→ TASK DATA:
□ □ □ □ □ □ □

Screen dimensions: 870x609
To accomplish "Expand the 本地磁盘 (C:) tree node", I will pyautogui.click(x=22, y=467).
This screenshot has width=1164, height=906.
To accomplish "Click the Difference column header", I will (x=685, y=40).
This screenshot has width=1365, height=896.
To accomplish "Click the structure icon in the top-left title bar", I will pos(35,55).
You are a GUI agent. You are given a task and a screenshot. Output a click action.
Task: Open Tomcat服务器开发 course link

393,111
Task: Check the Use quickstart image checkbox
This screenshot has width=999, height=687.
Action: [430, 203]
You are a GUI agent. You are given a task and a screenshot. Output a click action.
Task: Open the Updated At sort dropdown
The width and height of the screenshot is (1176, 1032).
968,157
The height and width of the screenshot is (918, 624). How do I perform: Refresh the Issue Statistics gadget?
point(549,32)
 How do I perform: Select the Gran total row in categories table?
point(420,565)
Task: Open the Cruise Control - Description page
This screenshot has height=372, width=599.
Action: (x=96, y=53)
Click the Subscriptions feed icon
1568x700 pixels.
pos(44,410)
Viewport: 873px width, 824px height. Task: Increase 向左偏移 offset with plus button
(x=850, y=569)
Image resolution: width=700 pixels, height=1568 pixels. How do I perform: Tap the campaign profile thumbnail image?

□ □ □ □ □ □ □

→ PROMPT:
Output these lines as a JSON list of strings, one string per line, with blank lines left out.

→ EXPECTED ANSWER:
[
  "Screen dimensions: 870x609",
  "To accomplish \"Expand the 本地磁盘 (C:) tree node\", I will pyautogui.click(x=22, y=467).",
  "This screenshot has width=1164, height=906.",
  "To accomplish \"Click the Difference column header\", I will (x=685, y=40).",
  "This screenshot has width=1365, height=896.",
  "To accomplish \"Click the structure icon in the top-left title bar\", I will pos(35,55).",
  "You are a GUI agent. You are given a task and a screenshot. Output a click action.",
  "Task: Open Tomcat服务器开发 course link",
  "393,111",
  "Task: Check the Use quickstart image checkbox",
  "This screenshot has width=999, height=687.",
  "Action: [430, 203]",
  "You are a GUI agent. You are given a task and a screenshot. Output a click action.",
  "Task: Open the Updated At sort dropdown",
  "The width and height of the screenshot is (1176, 1032).",
  "968,157",
  "The height and width of the screenshot is (918, 624). How do I perform: Refresh the Issue Statistics gadget?",
  "point(549,32)",
  " How do I perform: Select the Gran total row in categories table?",
  "point(420,565)",
  "Task: Open the Cruise Control - Description page",
  "This screenshot has height=372, width=599.",
  "Action: (x=96, y=53)",
  "Click the Subscriptions feed icon",
  "1568x700 pixels.",
  "pos(44,410)",
  "Viewport: 873px width, 824px height. Task: Increase 向左偏移 offset with plus button",
  "(x=850, y=569)",
  "Image resolution: width=700 pixels, height=1568 pixels. How do I perform: Tap the campaign profile thumbnail image?"
]